Il messaggio del papà di Alessia
Poi è arrivato il momento, il momento di raccontarsi agli altri. Questo papà, però, non ha mai voluto impartire insegnamenti, ma solo far camminare le sue parole sulle proprie gambe perché arrivassero, perché percorressero chilometri, gli stessi che lui ha compiuto per raggiungere Alessia.
“Potrei descrivervi per pagine e pagine i risvolti di questa situazione di bullismo subito, di bulimia e obesità indotte dal bullismo. Ma in verità mi chiedo a cosa potrebbe portare o cosa potrei io per far comprendere. Ma non lo voglio fare. Non sono nessuno per dire ad altri cosa è giusto o sbagliato fare, cosa bisogna essere o non essere o peggio ancora cosa bisogna evitare di fare o a cosa bisogna stare attenti a cogliere. In ogni famiglia le dinamiche, gli equilibri e le sintonie sono diverse.
Posso solo dire a chi ha voglia di ascoltare: NON SMETTETE MAI DI ASCOLTARE IL SILENZIO DEI VOSTRI FIGLI. Spesso quel silenzio ha molto da dire, più di mille parole espresse e nasconde un mondo che mai potreste immaginare. Non smettete mai di cogliere ogni riflesso negli occhi dei vostri figli, non smettete mai di essere il loro angelo custode invisibile che nel momento del bisogno c’è. Non smettete mai di essere per loro un padre o una madre pronti ad aiutarli quando urleranno di paura o di gioia. Siate ciò che loro chiedono. A volte nessuno, a volte tutto. A volte ingombranti, a volte indispensabili. E non vergognatevi mai di esprimervi con loro con il cuore.

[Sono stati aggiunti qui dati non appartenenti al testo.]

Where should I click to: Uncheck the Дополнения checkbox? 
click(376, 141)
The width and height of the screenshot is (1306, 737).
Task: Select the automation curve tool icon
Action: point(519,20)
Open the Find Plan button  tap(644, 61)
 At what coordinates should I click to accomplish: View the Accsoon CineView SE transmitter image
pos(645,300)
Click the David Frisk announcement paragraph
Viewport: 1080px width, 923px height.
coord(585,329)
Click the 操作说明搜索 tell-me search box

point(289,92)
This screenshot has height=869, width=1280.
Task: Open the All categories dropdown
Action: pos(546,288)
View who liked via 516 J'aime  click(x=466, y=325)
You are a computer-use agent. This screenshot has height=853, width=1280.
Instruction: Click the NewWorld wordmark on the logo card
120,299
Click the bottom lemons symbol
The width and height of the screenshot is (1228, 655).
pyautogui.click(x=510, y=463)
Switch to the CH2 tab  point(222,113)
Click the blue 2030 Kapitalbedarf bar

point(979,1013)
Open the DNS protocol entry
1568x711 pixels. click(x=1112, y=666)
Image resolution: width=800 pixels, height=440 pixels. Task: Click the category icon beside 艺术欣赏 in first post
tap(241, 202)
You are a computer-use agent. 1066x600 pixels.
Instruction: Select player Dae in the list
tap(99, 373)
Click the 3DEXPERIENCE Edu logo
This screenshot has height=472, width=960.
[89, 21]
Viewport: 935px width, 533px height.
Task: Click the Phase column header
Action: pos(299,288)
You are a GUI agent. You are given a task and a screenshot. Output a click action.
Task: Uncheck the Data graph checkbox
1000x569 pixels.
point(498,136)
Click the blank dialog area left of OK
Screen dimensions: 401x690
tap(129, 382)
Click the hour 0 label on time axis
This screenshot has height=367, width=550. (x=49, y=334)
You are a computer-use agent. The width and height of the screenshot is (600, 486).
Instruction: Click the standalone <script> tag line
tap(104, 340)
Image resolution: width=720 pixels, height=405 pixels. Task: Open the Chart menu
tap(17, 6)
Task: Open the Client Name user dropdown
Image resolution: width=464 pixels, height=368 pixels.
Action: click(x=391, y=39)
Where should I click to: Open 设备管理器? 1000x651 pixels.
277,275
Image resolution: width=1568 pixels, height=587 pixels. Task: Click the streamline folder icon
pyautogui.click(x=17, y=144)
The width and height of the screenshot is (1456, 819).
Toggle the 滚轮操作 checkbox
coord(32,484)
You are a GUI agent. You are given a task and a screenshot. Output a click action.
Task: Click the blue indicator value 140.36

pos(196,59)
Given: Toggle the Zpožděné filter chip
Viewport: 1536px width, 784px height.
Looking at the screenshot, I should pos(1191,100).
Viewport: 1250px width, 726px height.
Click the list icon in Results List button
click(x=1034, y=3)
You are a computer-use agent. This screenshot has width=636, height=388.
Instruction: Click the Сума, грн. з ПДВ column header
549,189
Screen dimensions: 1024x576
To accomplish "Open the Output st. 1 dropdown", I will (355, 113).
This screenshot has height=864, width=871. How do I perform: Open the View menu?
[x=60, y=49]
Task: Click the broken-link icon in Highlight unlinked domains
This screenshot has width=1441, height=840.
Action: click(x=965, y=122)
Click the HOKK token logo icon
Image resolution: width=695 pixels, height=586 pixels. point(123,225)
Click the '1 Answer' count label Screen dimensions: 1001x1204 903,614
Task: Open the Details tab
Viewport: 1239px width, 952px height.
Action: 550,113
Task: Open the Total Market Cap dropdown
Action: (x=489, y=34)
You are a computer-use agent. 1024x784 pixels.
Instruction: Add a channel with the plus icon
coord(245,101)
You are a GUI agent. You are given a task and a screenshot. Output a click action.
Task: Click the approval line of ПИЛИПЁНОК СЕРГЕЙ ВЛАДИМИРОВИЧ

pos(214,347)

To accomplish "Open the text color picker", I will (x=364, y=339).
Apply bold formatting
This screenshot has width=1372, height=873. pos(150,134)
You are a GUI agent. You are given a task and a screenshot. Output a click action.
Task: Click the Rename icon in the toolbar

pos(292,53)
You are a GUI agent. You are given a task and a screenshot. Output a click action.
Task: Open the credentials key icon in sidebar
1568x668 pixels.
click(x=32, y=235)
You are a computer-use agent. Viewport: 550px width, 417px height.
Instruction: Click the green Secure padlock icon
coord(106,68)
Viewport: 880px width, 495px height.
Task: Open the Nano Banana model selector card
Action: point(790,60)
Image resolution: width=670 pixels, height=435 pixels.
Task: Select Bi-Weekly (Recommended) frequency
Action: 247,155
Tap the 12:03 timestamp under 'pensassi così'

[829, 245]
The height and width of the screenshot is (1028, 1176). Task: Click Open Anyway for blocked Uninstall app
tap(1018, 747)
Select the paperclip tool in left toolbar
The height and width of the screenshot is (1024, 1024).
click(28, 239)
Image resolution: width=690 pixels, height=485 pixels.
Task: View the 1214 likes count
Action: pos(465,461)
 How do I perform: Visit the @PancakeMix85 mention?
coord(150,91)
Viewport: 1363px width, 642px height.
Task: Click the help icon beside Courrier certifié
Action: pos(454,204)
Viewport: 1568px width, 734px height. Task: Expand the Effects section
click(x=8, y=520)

Fare il padre non è essere fonte di sapienza e di legge, ma è una esperienza che ti forma giorno dopo giorno e ti insegna ad imparare in ogni momento anche da loro. Mia figlia ha molto da dire e molto da insegnarmi. Anche nel suo dolore e nella sua sofferenza e io sono orgoglioso di essere suo padre perché lei per me è un esempio di vita, un modello di persona che amo e vorrò sempre al mio fianco. Difetti compresi (e credetemi ne ha molti). Siate sempre presenti e non dimenticate mai di dire a vostro figlio/a “Ti voglio bene”.
Una storia che appartiene a tante famiglie
“Non smettete mai di ascoltare il silenzio dei vostri figli”: un invito – più che un monito – all’ascolto. All’inizio dell’articolo abbiamo parlato di riflessioni intime e del potere delle ricorrenze. Marco Mietto, con questa lettera, ci ricorda, invece, quanto conti la quotidianità, quanto sia vitale guardare in modo introspettivo se stessi e gli altri, in ogni momento.
La storia di Marco, Cristina e Alessia è importante anche perché appartiene a decine di migliaia di famiglie. Ma non se ne parla mai abbastanza. Non si ascolta mai abbastanza.